I was a contributor on this team story, which originally appeared in The New York Times April 5, 2024
Across much of the Northeast, even in areas that were more than 100 miles away from the earthquake’s epicenter, people were startled by the strange vibrations Friday morning.
Was it an exploding boiler, they wondered at first, or a runaway eighteen-wheeler, or maybe some nearby construction work?
Some ran out of their homes. Others hung on to a piece of furniture for dear life.
Then they checked in with friends and relatives, temporarily overloading some telephone services.
Lauren Hinkson felt the earthquake in Washington, Conn., about 130 miles northeast of the epicenter.
She was working from home at her kitchen table when the house began shaking and she heard a loud noise — her boiler clanging. A picture fell off the wall.
Worried that the boiler was about to explode, she ran outside and called a neighbor down the block, who said she had felt the shaking, too. That is when Ms. Hinkson realized she had just been through an earthquake.
“I had an intense response,” she said. “I couldn’t hold my phone, I was shaking so hard.” She was relieved about 25 minutes later when her children’s school sent an email confirming that all the students were fine.
In Smithfield, R.I., west of Providence, Kimberly Kowal Arcand felt the earthquake as a vibration, akin to a large truck passing nearby, she said.

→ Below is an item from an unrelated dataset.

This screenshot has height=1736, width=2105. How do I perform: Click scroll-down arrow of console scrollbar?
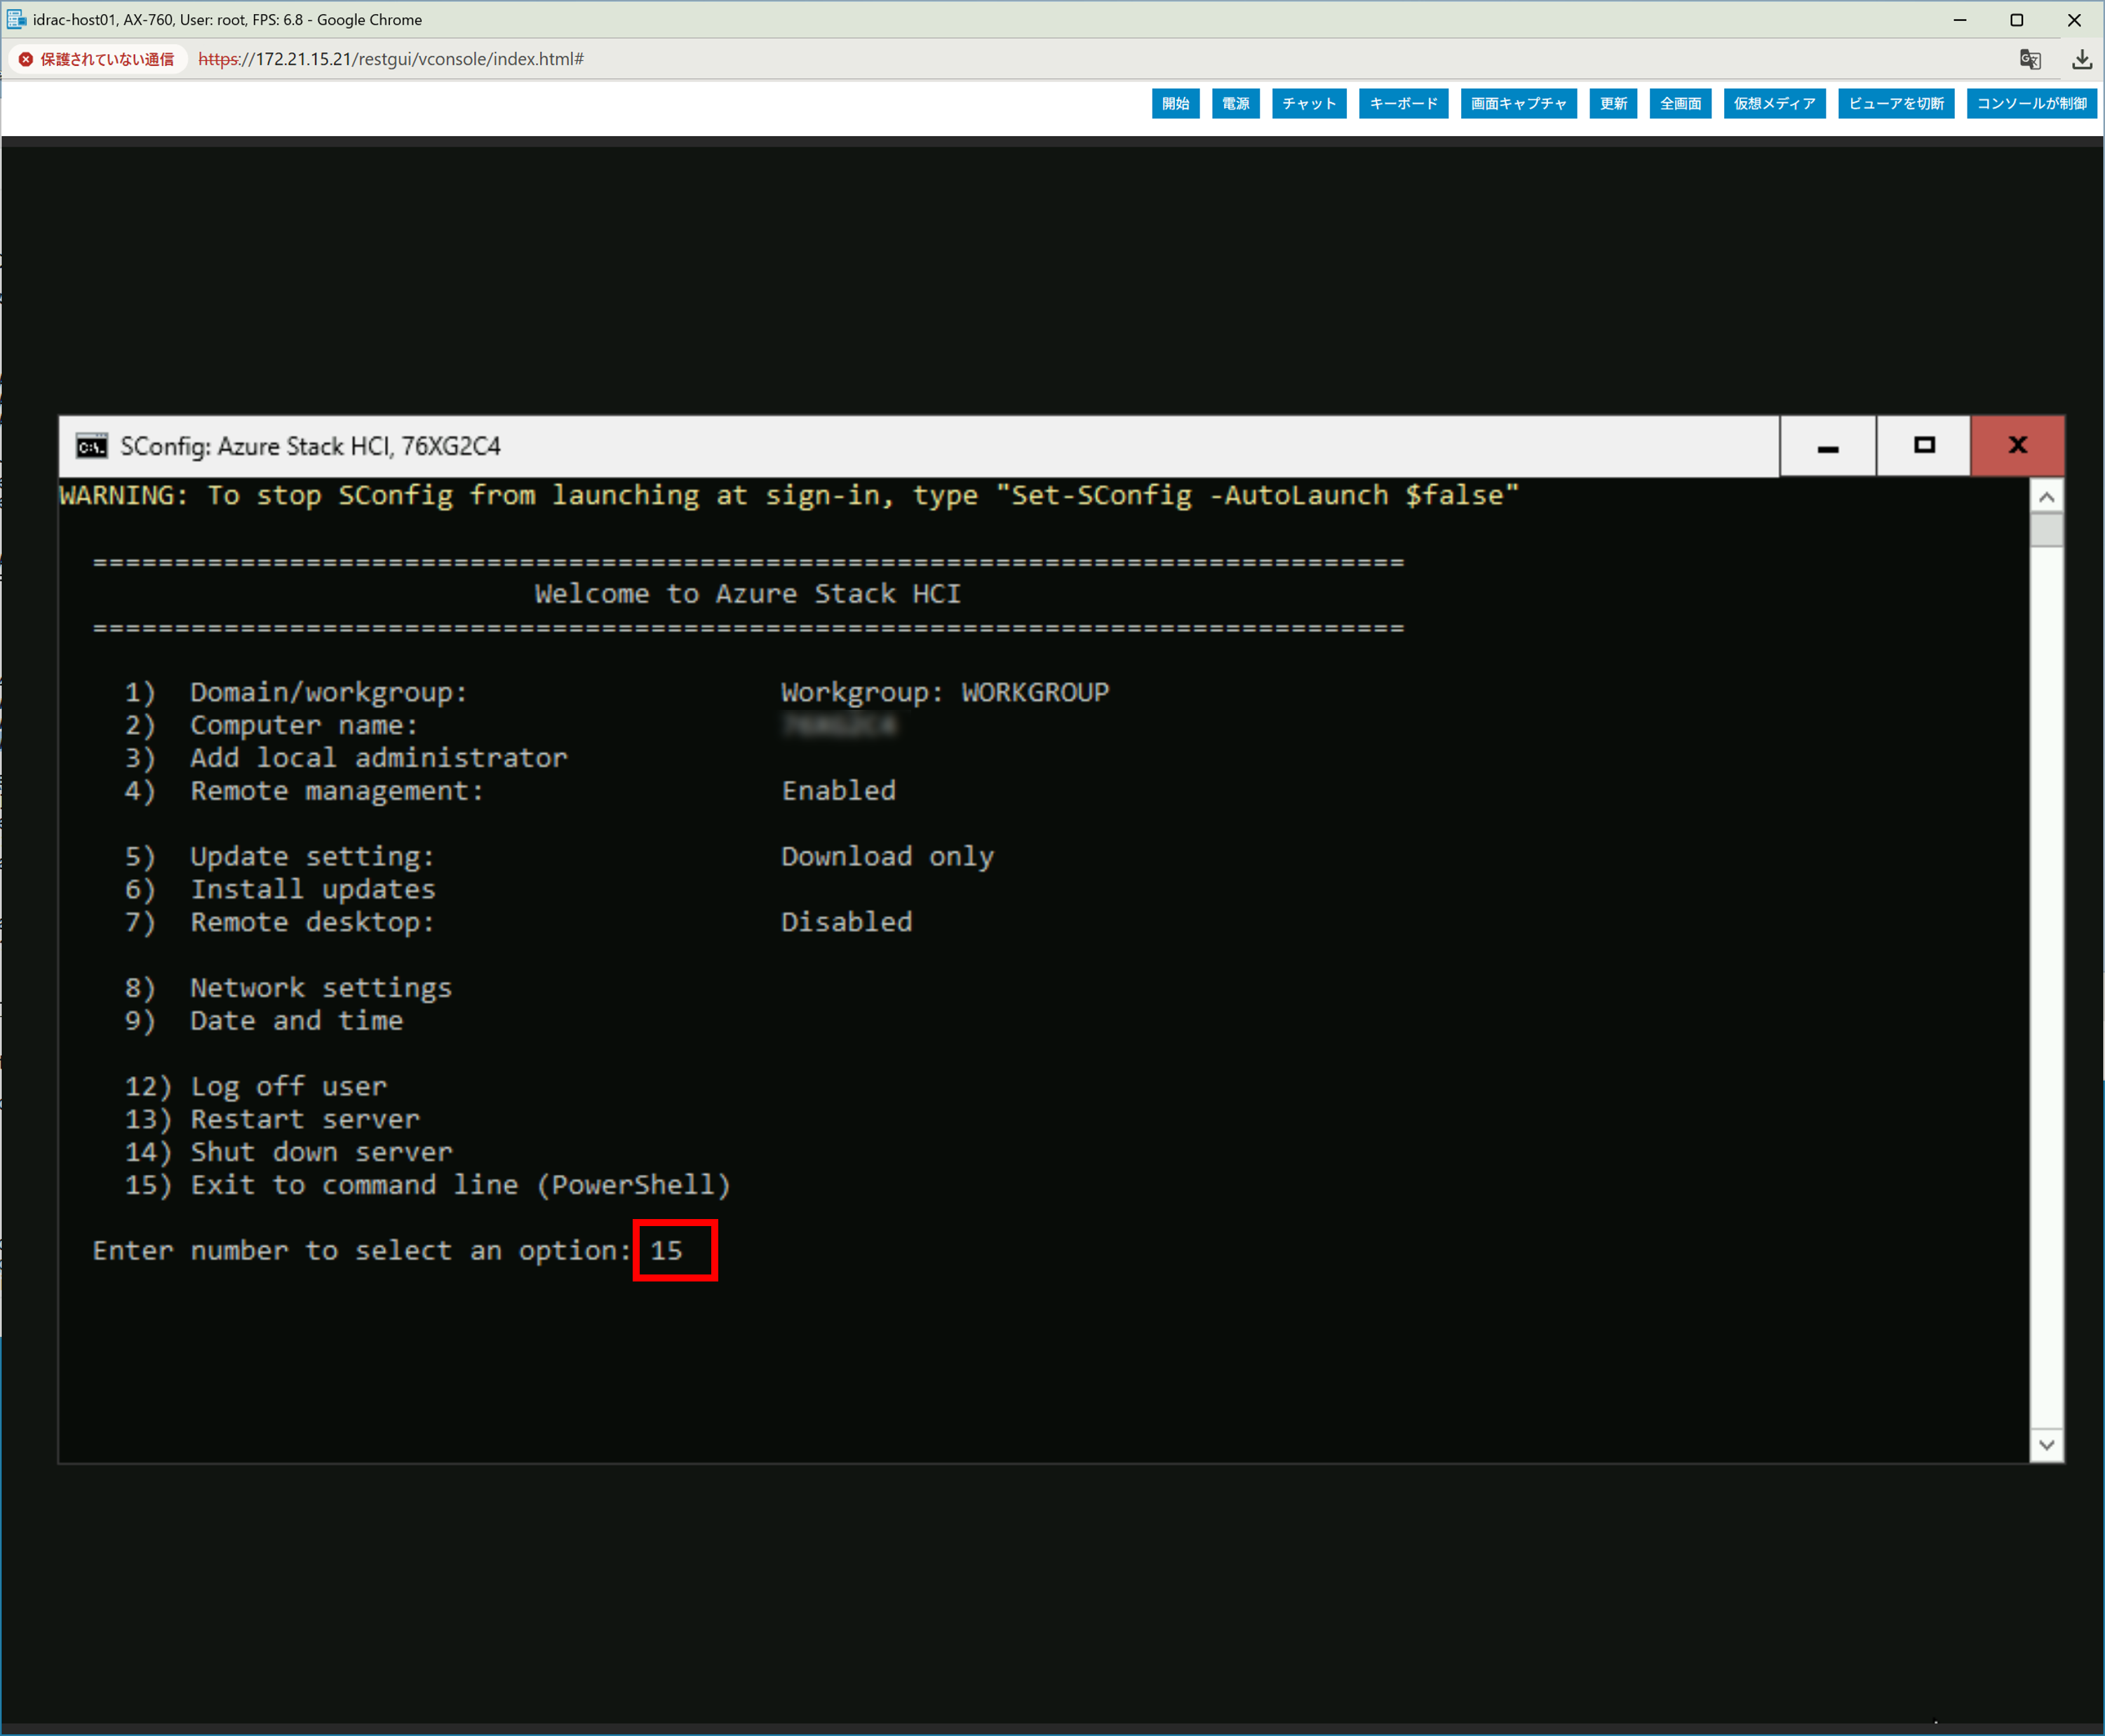tap(2046, 1445)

Closer to the epicenter, in Bethlehem, Pa., Brittany Roberts, the manager of Grandpa Joe’s Candy Shop, noticed that glass bottles of soda began rattling on the shelves, and then the sandwich-board signs outside fell to the pavement.
“It felt like an entire semi ran over the building,” she said. “It was really scary, and I’m from California, so I ran outside.”
Abby Mahone, the director of Moravian Academy, a private school in eastern Pennsylvania, said that all three of its campuses, in Allentown, Bethlehem and Easton, felt the earthquake. Even so, she said, the mood was lighthearted: “Some teachers and students didn’t know, at first, is the building shaking because the students are having so much fun?”
In Philadelphia, though, it was business as usual at Sonny’s Famous Steaks, a cheese steak restaurant on Market Street.
“We’re surprised,” said Julisa Puma, a cashier at Sonny’s. “We heard from people in South Philly that there was an earthquake, but we didn’t feel it at all.”
Even so, the city’s 911 system was flooded with calls, according to Joe Grace, a spokesman for Mayor Cherelle L. Parker. Police officials asked residents not to dial 911 unless they had an emergency or their property or vehicles were damaged.
On the campus of the University of Pennsylvania, students said the quake shook their rooms and left pictures askew on their walls. Ron Ozio, a university spokesman, said officials had checked the campus, building by building, for damage or injuries but had found none.
In the event of aftershocks, officials warned in a campus alert: “Stay where you are and Drop, Cover, and Hold On. Get under and hold on to sturdy furniture. Protect your head and neck with arms or pillows.”
And, also, they warned, stay out of elevators.
Dana Goldstein, Mattathias Schwartz and Meredith Cummings contributed reporting.